Our observations strongly suggest that a minimal quantity of bacterial proteins associated with rhMOG can increase the severity of EAE in non-human primates. Even if the mature immune system of NHP does not necessarily need “danger” signals to reactivate encephalitogenic T and B cells and initiate EAE, the severity of clinical signs and histologic lesions could be enhanced through these additional “danger” signals as shown in marmosets39. Moreover, systemic LPS injection initiates a wide range of inflammatory responses in the brain, including an increase of cytokines, chemokines, prostaglandins, and nitric oxide40. In addition, LPS can also disrupt the integrity of the blood-brain barrier, leading to its increased permeability for anti-myelin antibodies and autoimmune T and B cells32,41.

As stressed in materials and methods, the main limitation of this study is that the two cohorts of macaques were immunized in two different facilities. This implies that factors inherent to either laboratory and different from the purity of rhMOG may have contributed to modulating the course of EAE. Future experiments of EAE induction in cynomolgus macaques with rhMOG of controlled purity shall confirm that this sole precaution allows inducing the more progressive model of EAE in macaques with all the characteristics described in the present work.
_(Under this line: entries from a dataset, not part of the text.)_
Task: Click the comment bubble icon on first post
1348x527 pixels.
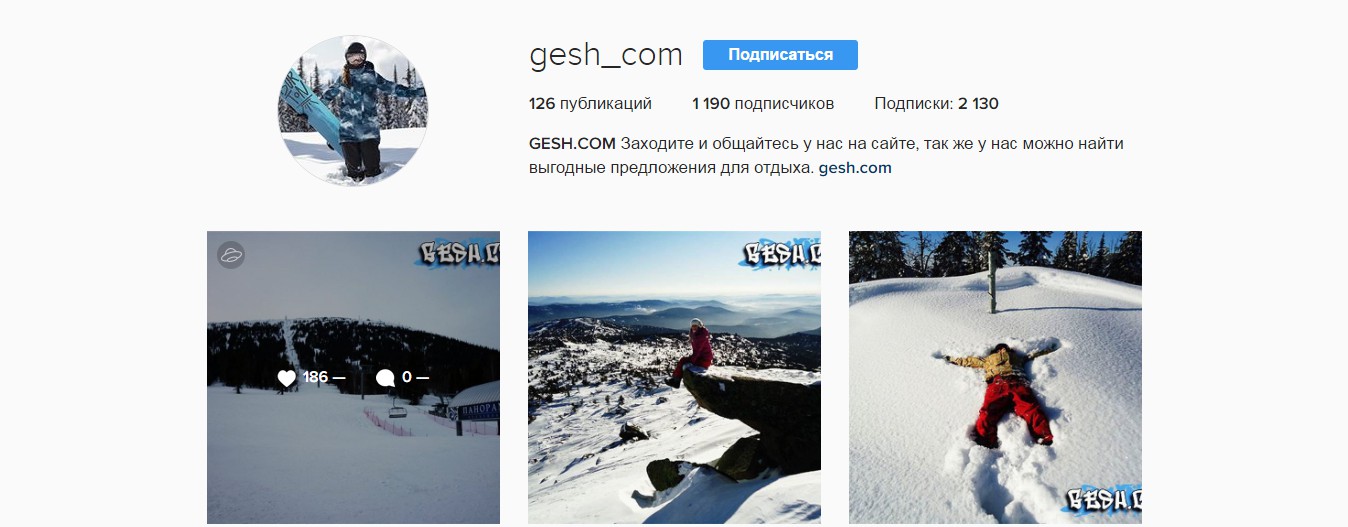Action: (385, 378)
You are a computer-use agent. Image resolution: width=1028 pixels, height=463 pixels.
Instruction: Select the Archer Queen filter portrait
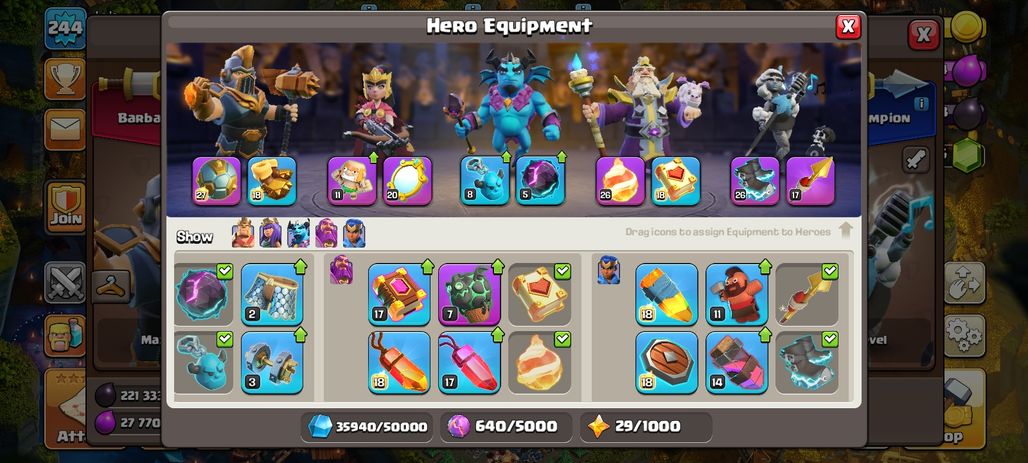(271, 233)
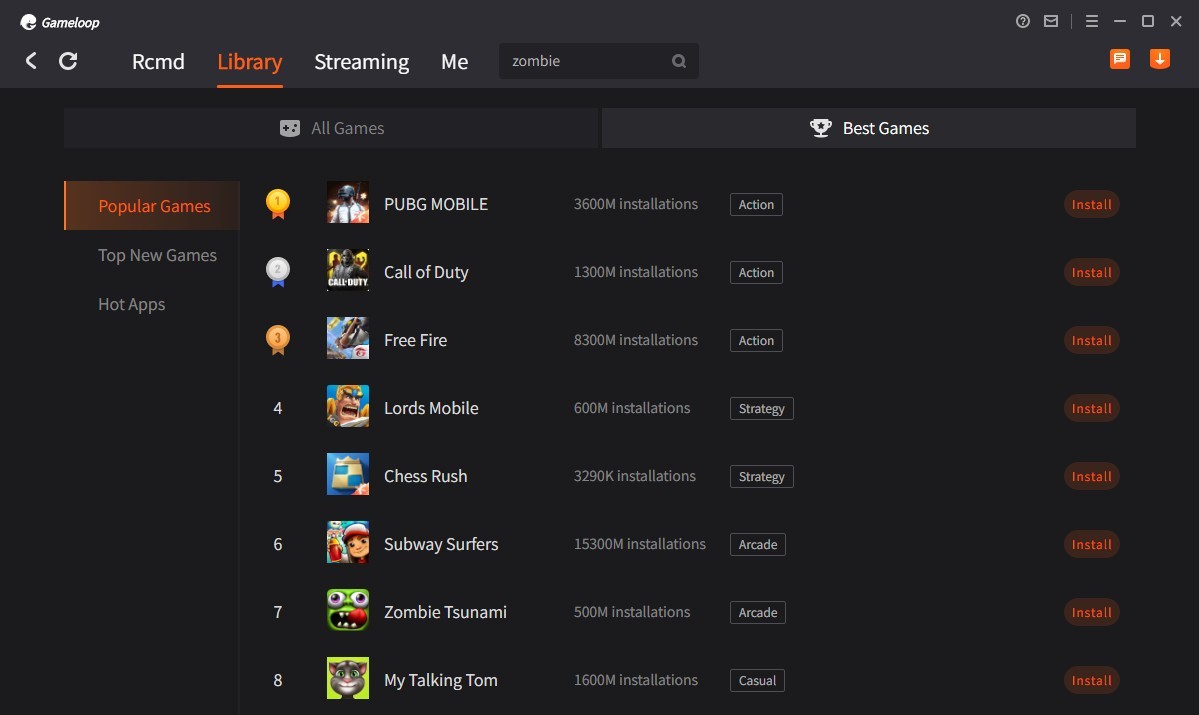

In conclusion, here we describe that a milder form of EAE can be obtained in macaques. We propose that low levels of contamination of rhMOG with bacterial proteins are sufficient to increase the severity of clinical and histologic hallmarks of EAE in the cynomolgus macaque. The obtained refined EAE model with milder histologic lesions reflects more accurately human demyelinating diseases and allows studying the pathogenesis of disease initiation.